Kargaşadan Medet Ummak
Kuzey Kıbrıs’ta son haftalarda önemli bir hükümet krizi yaşandı; çözülüp çözülmediği yakında belli olur…
Hükümetin iki ortağının yaşadığı kriz, elbette ülkede genel bir kargaşaya ve geleceği okuyamamağa neden olmuştur. Böyle durumlarda ekonomi ve yurttaş olumsuz etkilenmektedir. Olumlu etkilenen tek taraf da kargaşanın müsebbibleridir. Ancak olumlu etki de saman alevi gibidir, toz duman oturunca manzara belirginleşir. Yani şapka düşer, kel görünür…
Yaşanan kargaşada hedeflenen CTP-BG’yi yıpratmak, parti içinde çalkantı yaratıp parçalamak ve hükümetten ayrılmasını sağlamaktır. Bu hedef de UBP’ye aittir, DP-UG ise UBP’nin senaryosunda rol alıyor… UBP’nin esas amacı, kendi örgütlerini ve üyelerini devşirmeye başlayan DP-UG’yi frenlemek, “ortak hükümet kuralım” diyerek mevcut hükümetten uzaklaştırmaktır. Ondan sonrasının senaryosunu öngörmek ise pek de zor değildir: DP-UG hükümetten ayrılınca, DP-UG’nin muhalefette kalacağı bir hükümette UBP’nin yer alması ve bu kez onların DP-UG’nin örgütlerini ve üyelerini devşirmeye ve hatta UG kanadındaki eski UBP’li milletvekillerini de geri UBP’ye kazanmak…
DP-UG bu senaryo ile siyasi ortamın gerilmesi ve kargaşa olmasını tercih etti çünkü hükümette pek bir varlık gösteremiyor. Gerilen siyasi ortam onun başarısızlığını gizleyebilir, CTP-BG’nin başarılı icraatlarını da engelleyebilir... Bu arada da kargaşa ortamında odağı dağılan yurttaş, siyasetin çarpıklıklarını ve çarpık ilişkilerini de fark edemeyecek…

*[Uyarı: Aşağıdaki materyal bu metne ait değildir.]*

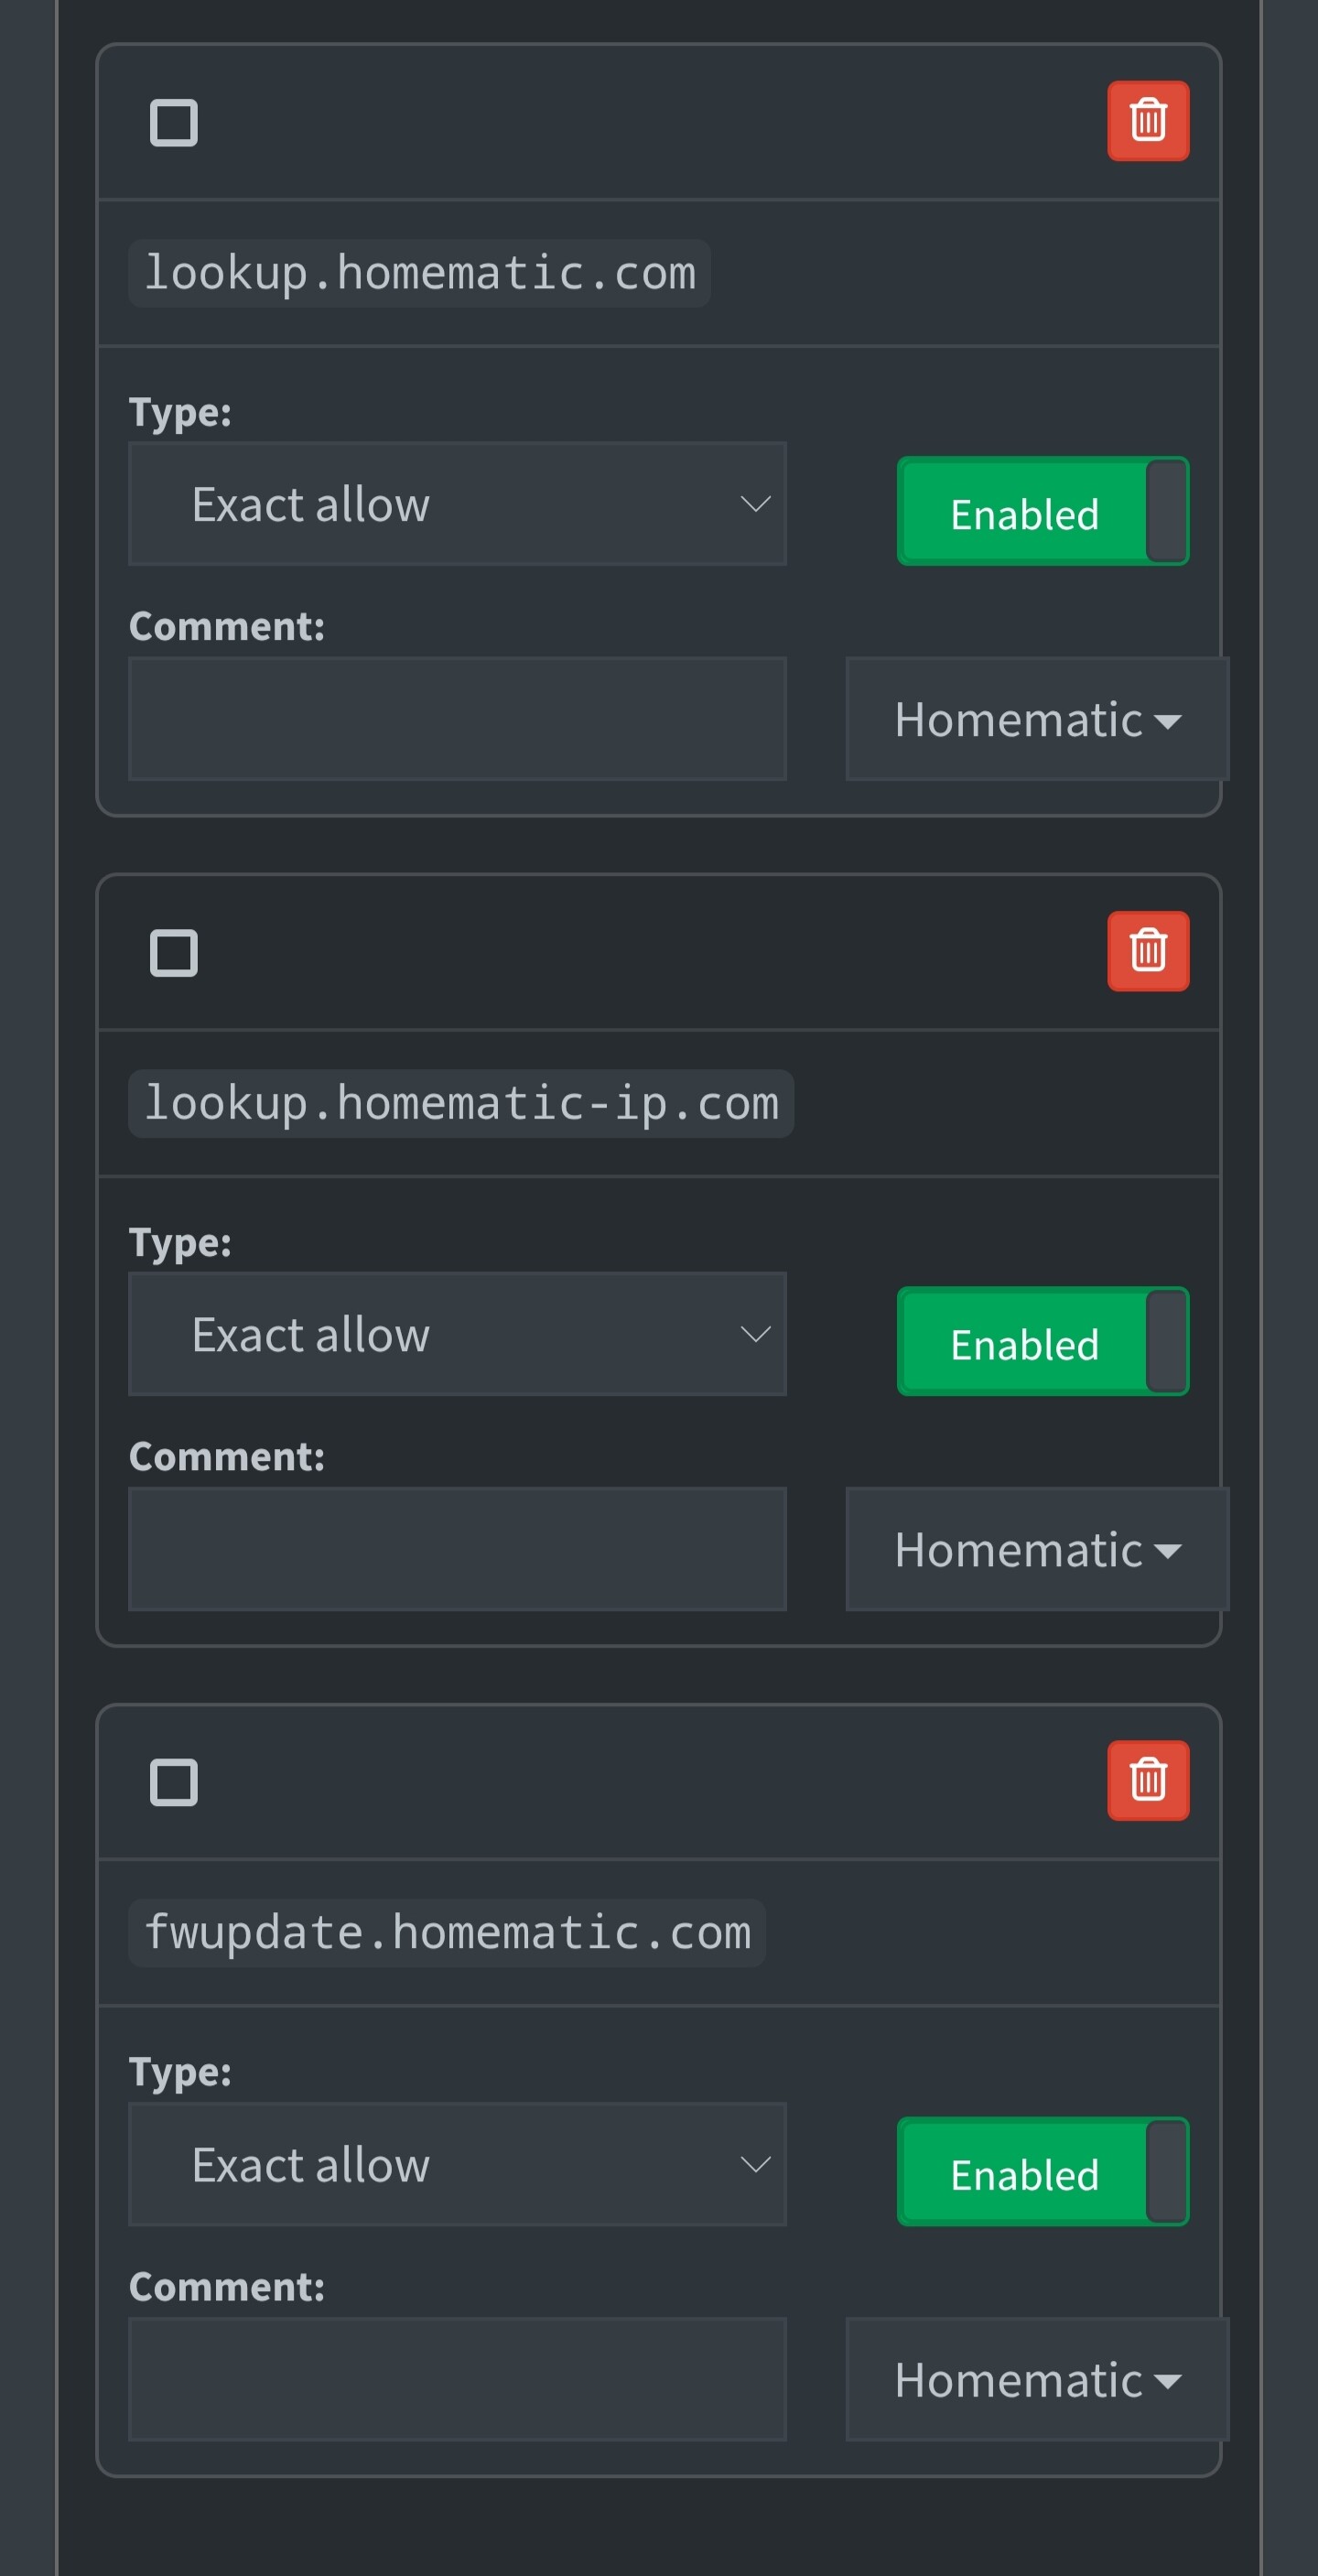
Task: Change type of lookup.homematic-ip.com entry
Action: click(457, 1334)
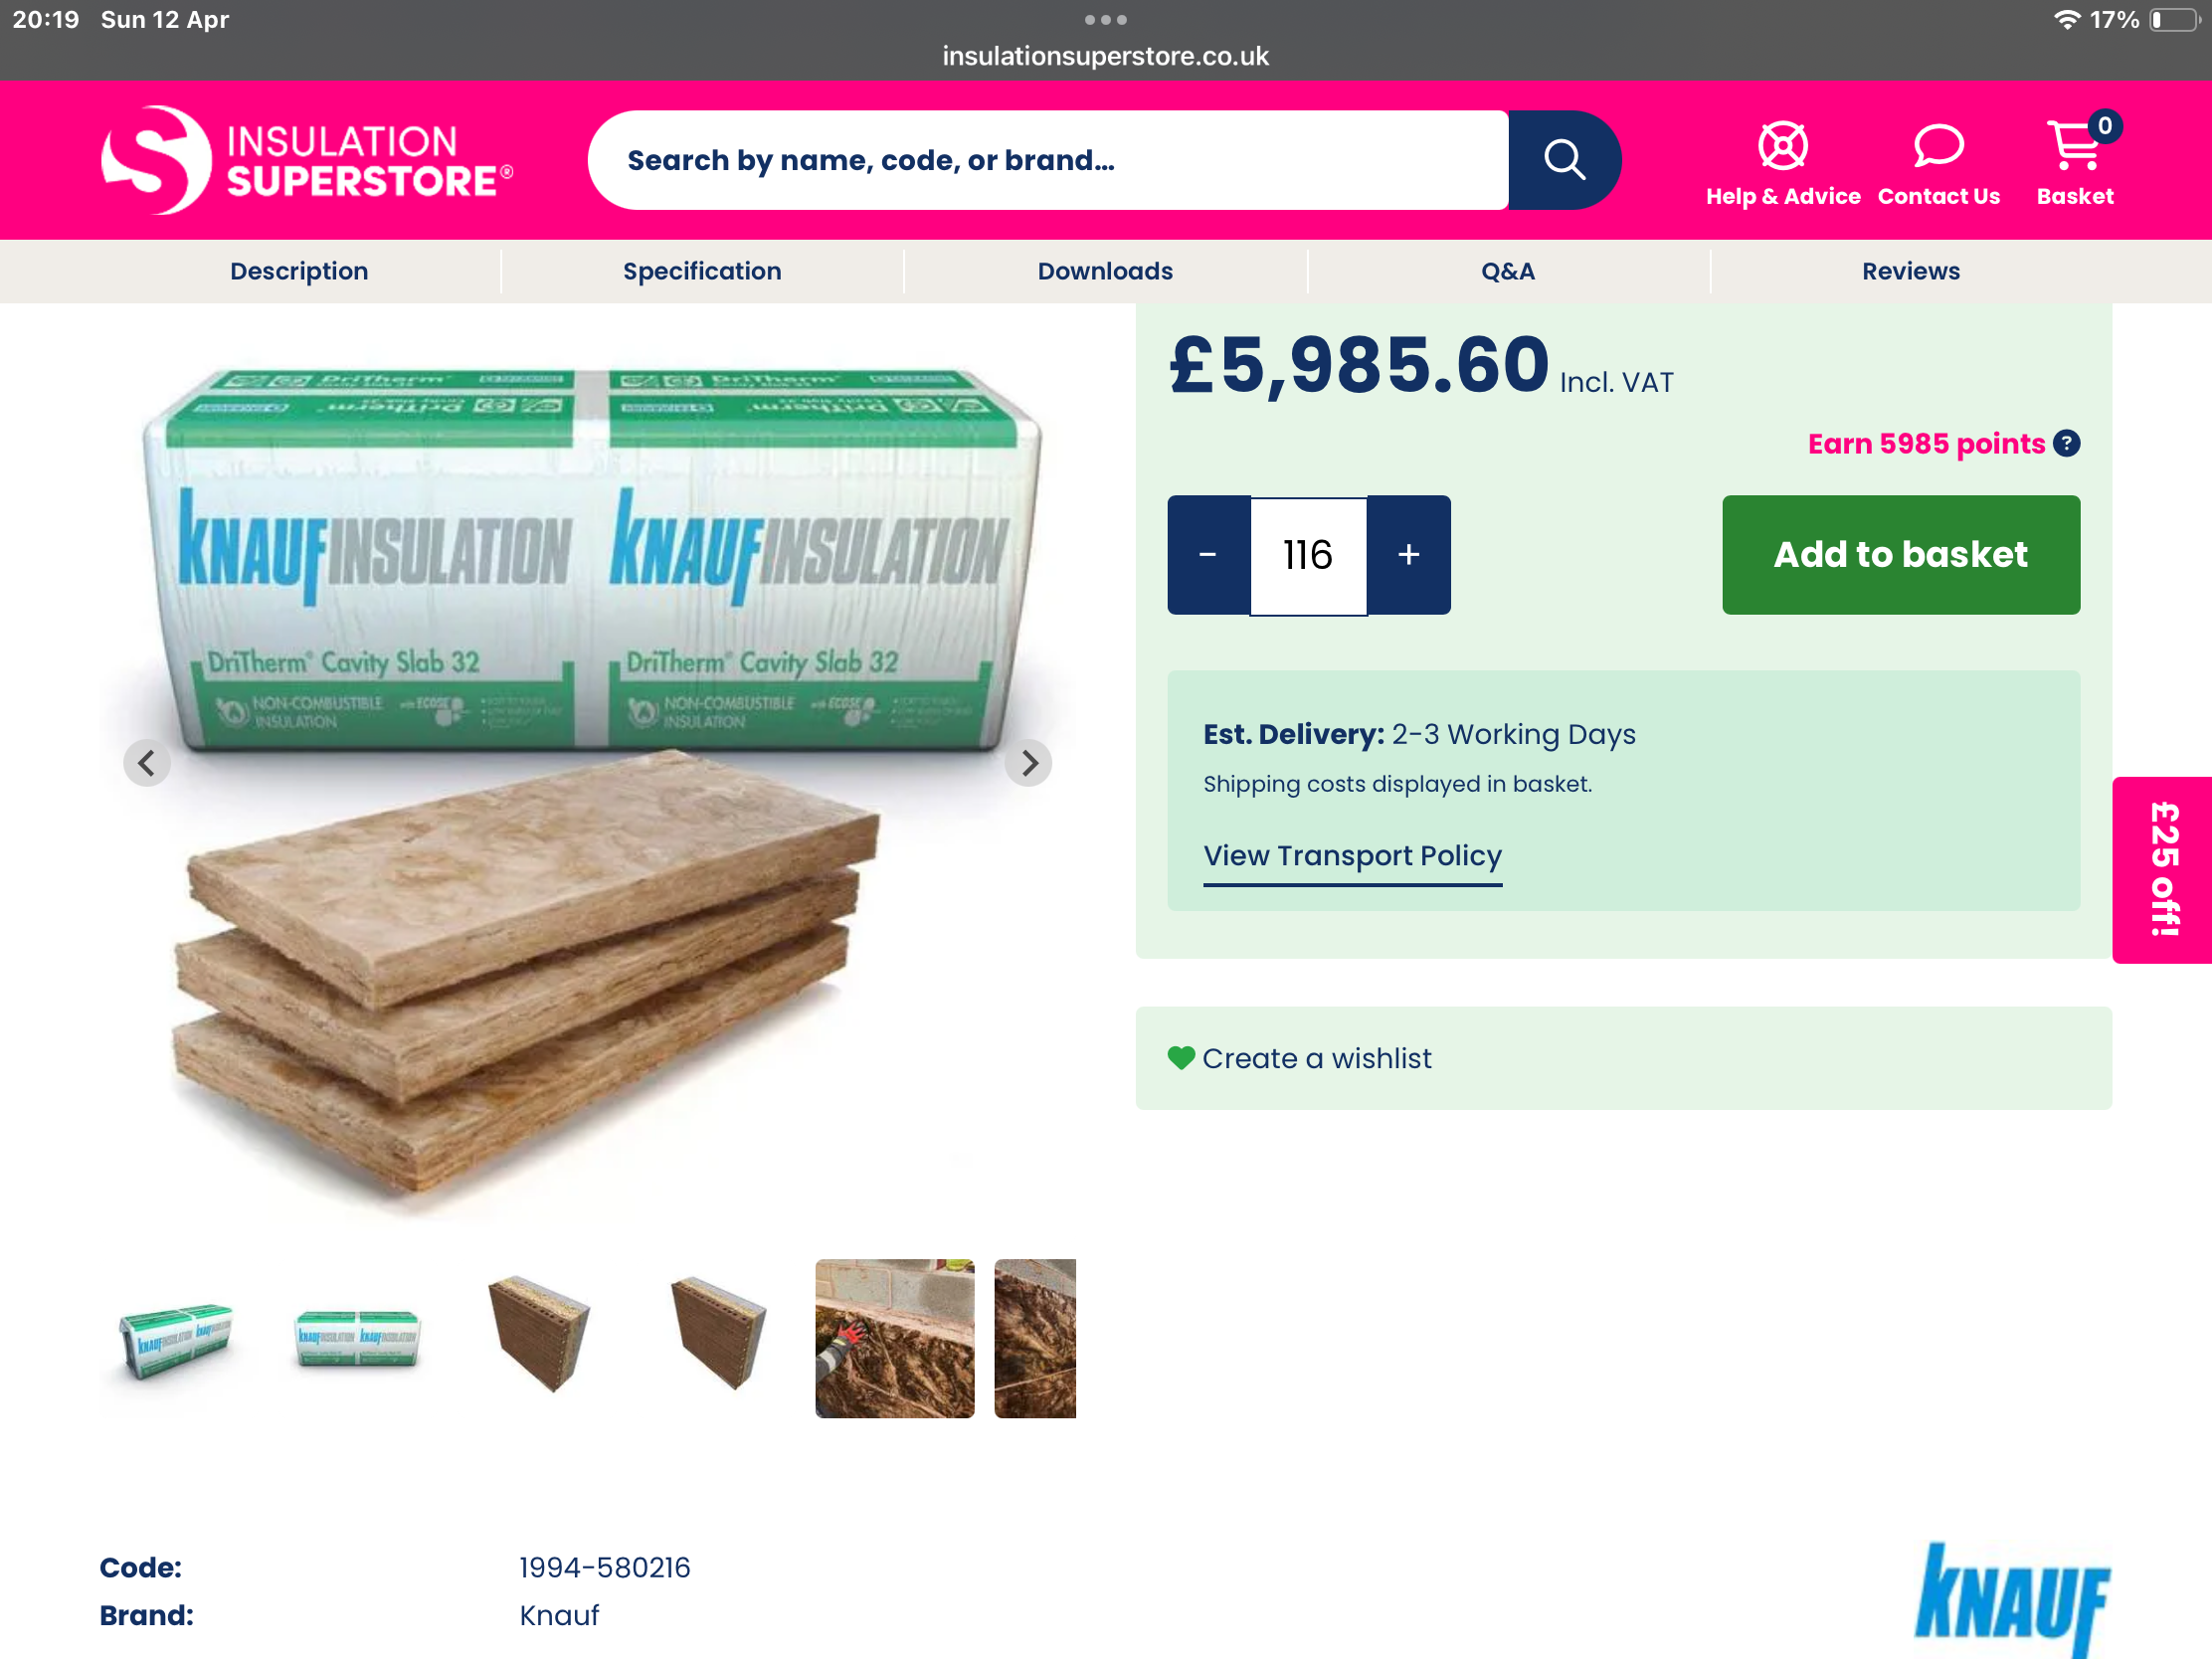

Son genel seçimlerde yurttaş CTP-BG’ye hükümet olma yetkisini verdi ve bunu CTP-BG’nin sorumlulukla kullanmasını istedi. Yurttaşın beklentisi dürüst, şeffaf ve demokratik, yani adil bir yönetim… İstikrar da gerek… Yani 2009 – 2013 döneminde UBP hükümeti yönetiminde yaşamadıklarını yaşamak istiyordu yurttaş… Eğer yurttaşın beklentisi gerçekleşirse, UBP yerel seçimlerde de tuş olacak… Bu durumu önlemek için kargaşa gerek… DP-UG de UBP’yi ufalamaya çalışıyor, onu da frenlemek gerek… O zaman DP-UG’ye bazma atmak ve onun marifetiyle hükümet krizi yaratmak gerek… UBP böyle bir senaryoyu yazacak yetenekte mi, evet… Onlar için kargaşa yaşamsal iklim, kargaşa senaryoları da ana sermaye…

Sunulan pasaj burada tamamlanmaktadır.